**Task objective:**
Which lines of the records contain the word "label"? Show each of them.

**Supplied information:**
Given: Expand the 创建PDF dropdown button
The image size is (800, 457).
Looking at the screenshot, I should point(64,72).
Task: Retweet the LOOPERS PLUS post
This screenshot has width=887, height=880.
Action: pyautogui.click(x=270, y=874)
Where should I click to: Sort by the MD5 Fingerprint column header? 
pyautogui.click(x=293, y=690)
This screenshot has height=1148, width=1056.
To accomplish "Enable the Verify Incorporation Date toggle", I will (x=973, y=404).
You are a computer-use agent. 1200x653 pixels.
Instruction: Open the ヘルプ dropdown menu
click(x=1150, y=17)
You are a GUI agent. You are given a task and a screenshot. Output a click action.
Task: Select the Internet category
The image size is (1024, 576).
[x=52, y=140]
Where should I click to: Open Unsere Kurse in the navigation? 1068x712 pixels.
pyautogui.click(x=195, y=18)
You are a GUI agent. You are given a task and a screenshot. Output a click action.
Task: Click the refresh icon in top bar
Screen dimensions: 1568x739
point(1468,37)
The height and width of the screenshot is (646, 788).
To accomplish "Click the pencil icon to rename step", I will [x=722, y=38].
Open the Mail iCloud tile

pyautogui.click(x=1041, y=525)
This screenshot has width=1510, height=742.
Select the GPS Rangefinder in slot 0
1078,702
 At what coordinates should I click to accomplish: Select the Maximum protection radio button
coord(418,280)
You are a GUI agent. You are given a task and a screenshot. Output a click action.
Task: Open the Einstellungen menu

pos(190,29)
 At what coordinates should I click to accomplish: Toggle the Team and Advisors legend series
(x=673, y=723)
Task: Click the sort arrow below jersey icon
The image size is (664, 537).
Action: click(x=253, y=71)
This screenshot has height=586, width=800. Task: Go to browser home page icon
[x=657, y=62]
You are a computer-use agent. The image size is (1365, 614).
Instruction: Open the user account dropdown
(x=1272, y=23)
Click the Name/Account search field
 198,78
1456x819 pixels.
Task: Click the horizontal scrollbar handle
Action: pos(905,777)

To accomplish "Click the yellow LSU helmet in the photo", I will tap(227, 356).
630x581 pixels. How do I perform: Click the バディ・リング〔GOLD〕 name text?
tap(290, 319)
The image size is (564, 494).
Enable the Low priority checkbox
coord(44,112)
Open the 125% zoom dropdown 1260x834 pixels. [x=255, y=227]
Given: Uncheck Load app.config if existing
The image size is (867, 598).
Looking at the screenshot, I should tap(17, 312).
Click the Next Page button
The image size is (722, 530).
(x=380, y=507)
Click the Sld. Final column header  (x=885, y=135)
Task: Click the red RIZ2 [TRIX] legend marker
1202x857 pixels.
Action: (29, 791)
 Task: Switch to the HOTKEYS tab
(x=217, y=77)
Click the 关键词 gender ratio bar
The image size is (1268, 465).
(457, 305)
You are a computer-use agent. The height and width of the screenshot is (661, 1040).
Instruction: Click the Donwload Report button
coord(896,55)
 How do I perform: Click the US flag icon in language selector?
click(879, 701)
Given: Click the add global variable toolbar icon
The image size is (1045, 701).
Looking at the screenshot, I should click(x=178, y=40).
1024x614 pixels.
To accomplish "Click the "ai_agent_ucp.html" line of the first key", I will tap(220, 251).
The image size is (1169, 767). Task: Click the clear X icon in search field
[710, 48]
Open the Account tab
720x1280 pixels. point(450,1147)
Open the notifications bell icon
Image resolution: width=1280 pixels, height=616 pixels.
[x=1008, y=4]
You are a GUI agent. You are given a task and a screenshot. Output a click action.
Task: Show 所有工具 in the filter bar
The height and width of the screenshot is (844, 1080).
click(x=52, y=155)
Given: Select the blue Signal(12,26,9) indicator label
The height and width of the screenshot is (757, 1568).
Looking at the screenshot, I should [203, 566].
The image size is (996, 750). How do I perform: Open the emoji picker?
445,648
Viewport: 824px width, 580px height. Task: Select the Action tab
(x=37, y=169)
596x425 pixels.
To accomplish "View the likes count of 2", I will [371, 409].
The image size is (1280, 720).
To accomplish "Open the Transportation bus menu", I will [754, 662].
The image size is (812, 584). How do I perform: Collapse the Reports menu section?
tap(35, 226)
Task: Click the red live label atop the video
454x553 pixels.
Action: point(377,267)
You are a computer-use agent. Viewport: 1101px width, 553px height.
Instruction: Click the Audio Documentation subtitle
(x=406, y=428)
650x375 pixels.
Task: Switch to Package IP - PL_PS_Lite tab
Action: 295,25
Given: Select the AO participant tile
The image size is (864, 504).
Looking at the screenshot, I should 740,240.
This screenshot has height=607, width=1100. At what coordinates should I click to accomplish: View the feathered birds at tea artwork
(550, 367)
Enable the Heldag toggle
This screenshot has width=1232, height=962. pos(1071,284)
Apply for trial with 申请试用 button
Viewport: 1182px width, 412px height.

**Problem solution:**
Given: Select the blue Signal(12,26,9) indicator label
Task: Click the red live label atop the video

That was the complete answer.